What you have to do: Write out the listing from the line with "This screenshot has" to the line with "Task: Click the", both lines included, exactly and nothing beyond. Leave pictures out.

Given data:
= Beginning of Section =

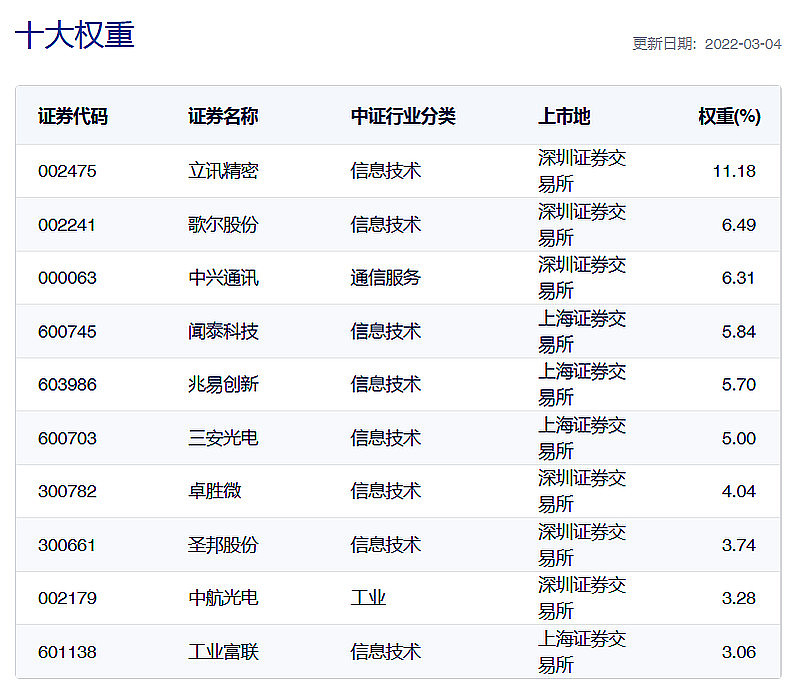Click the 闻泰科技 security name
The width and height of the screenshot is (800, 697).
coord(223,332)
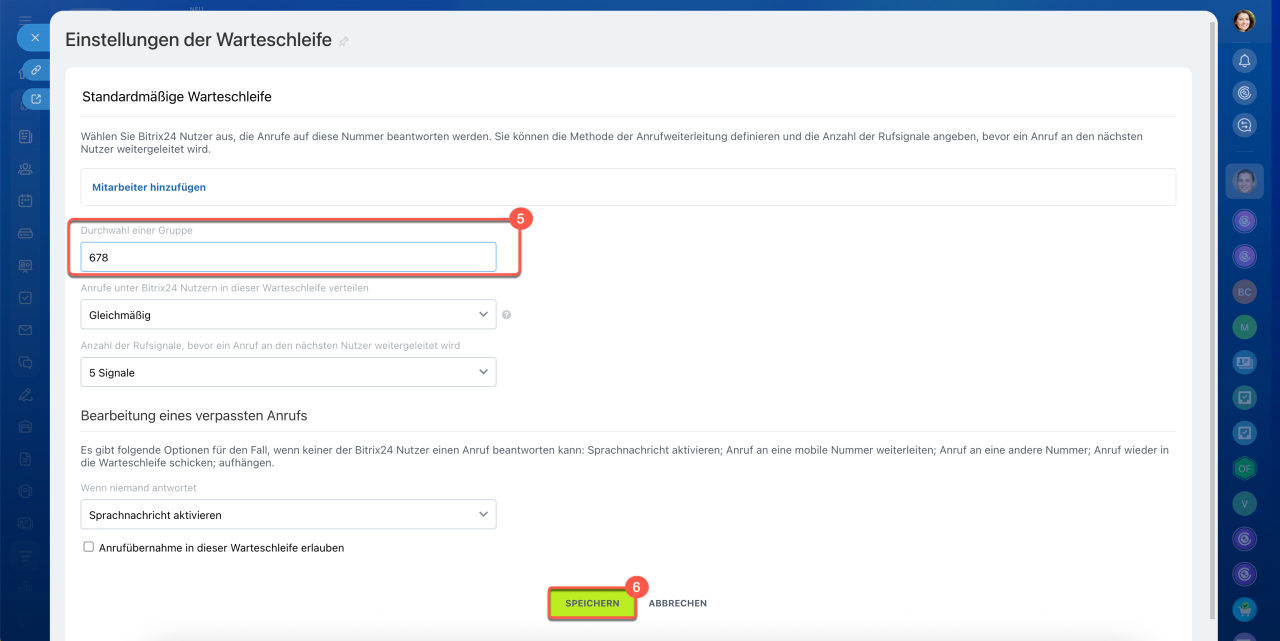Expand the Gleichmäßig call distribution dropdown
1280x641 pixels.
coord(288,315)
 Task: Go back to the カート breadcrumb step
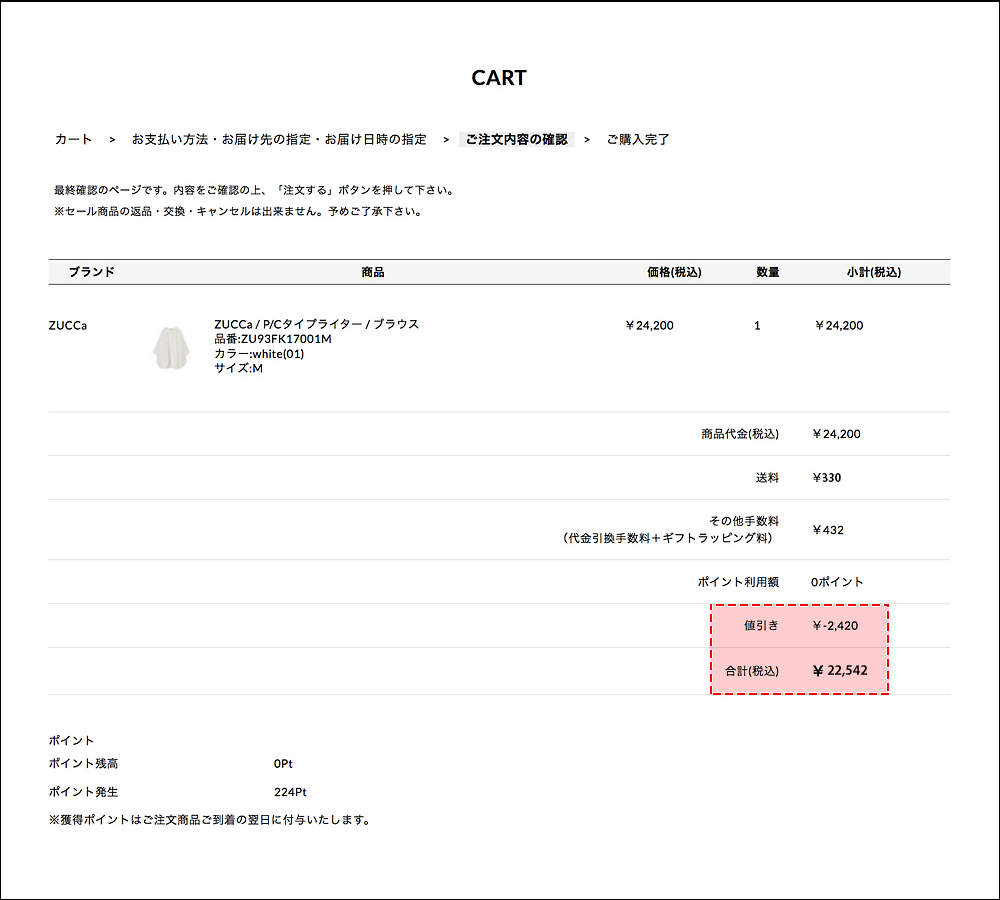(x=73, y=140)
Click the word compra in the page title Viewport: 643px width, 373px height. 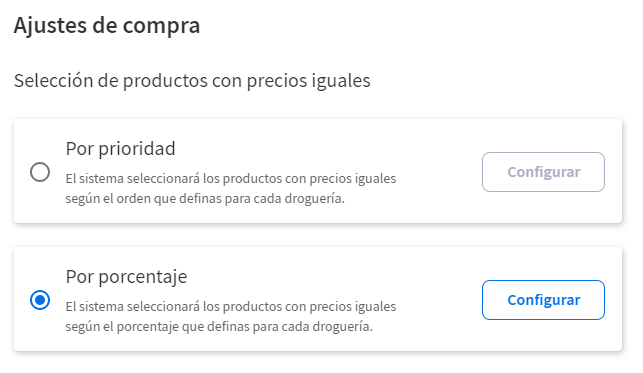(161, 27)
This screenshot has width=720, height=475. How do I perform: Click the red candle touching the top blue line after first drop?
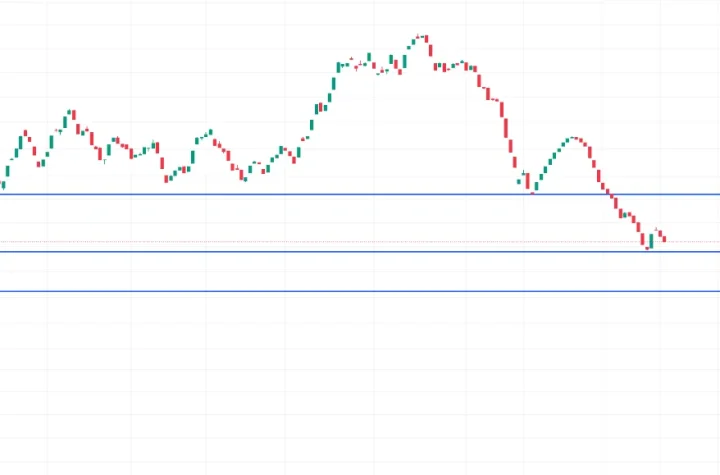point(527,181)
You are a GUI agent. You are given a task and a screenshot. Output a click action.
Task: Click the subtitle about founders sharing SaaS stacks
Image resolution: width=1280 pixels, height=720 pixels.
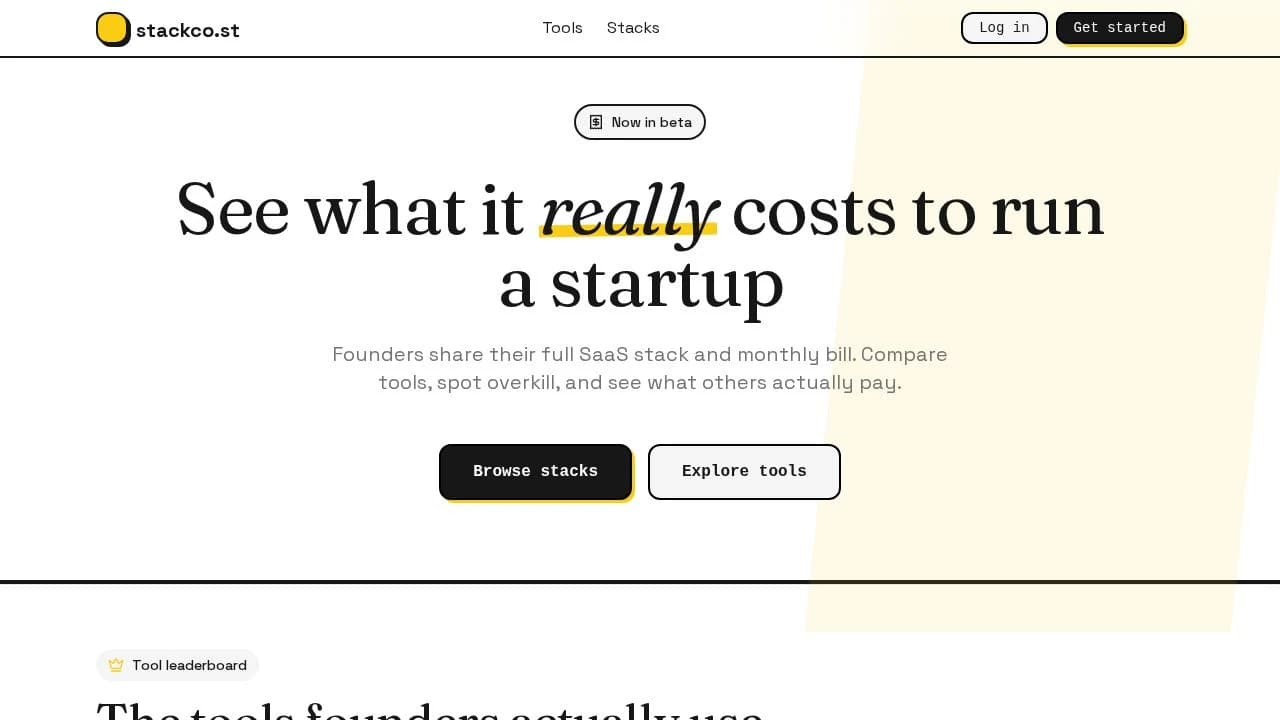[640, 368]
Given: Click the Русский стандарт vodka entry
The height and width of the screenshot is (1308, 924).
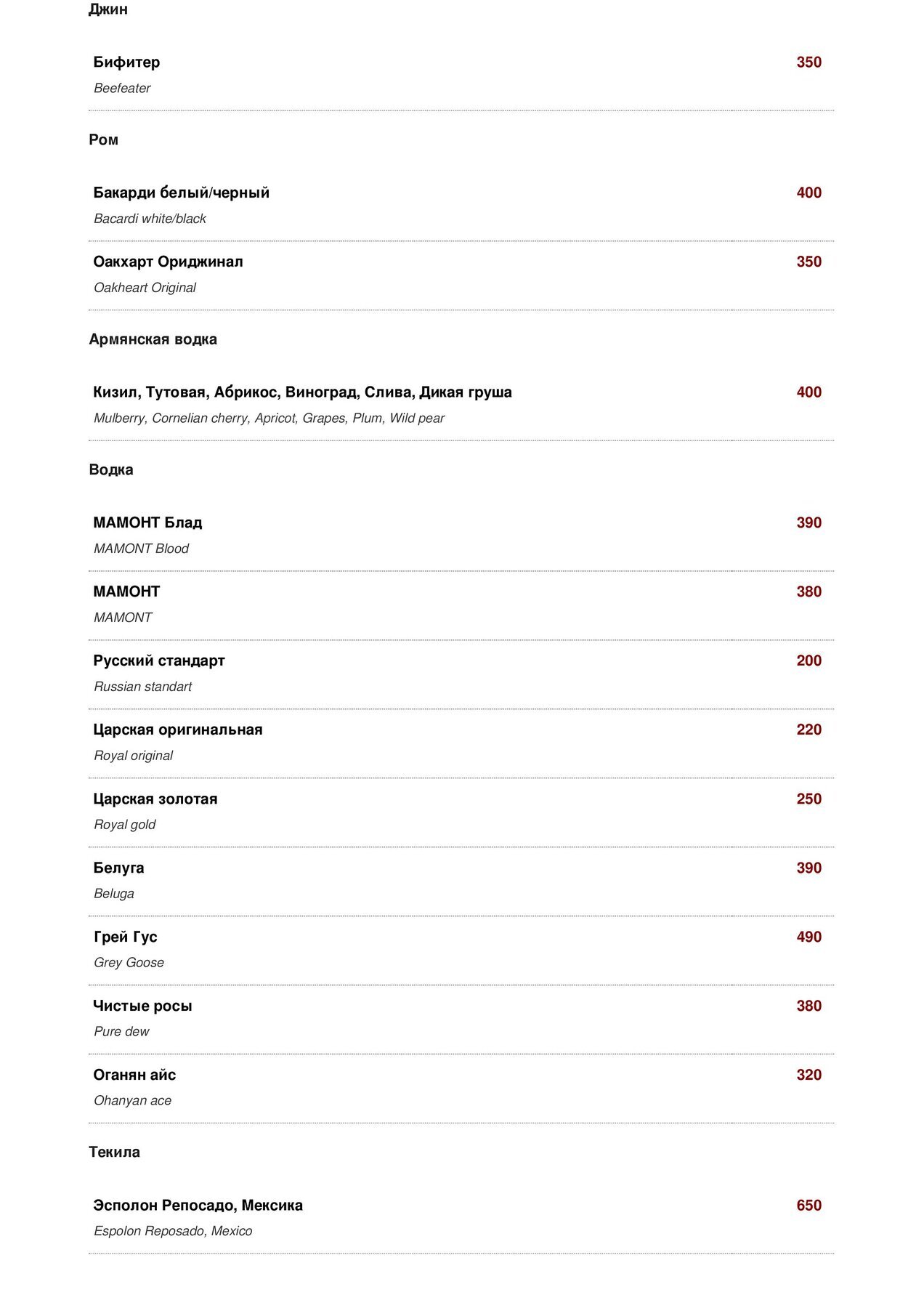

= End of Section =

Answer section:
This screenshot has width=720, height=475. How do I perform: Click the red candle touching the top blue line after first drop?
point(527,181)
You are a GUI agent. You are given a task and a screenshot. Output a click action.
Task: Click the subtitle about founders sharing SaaS stacks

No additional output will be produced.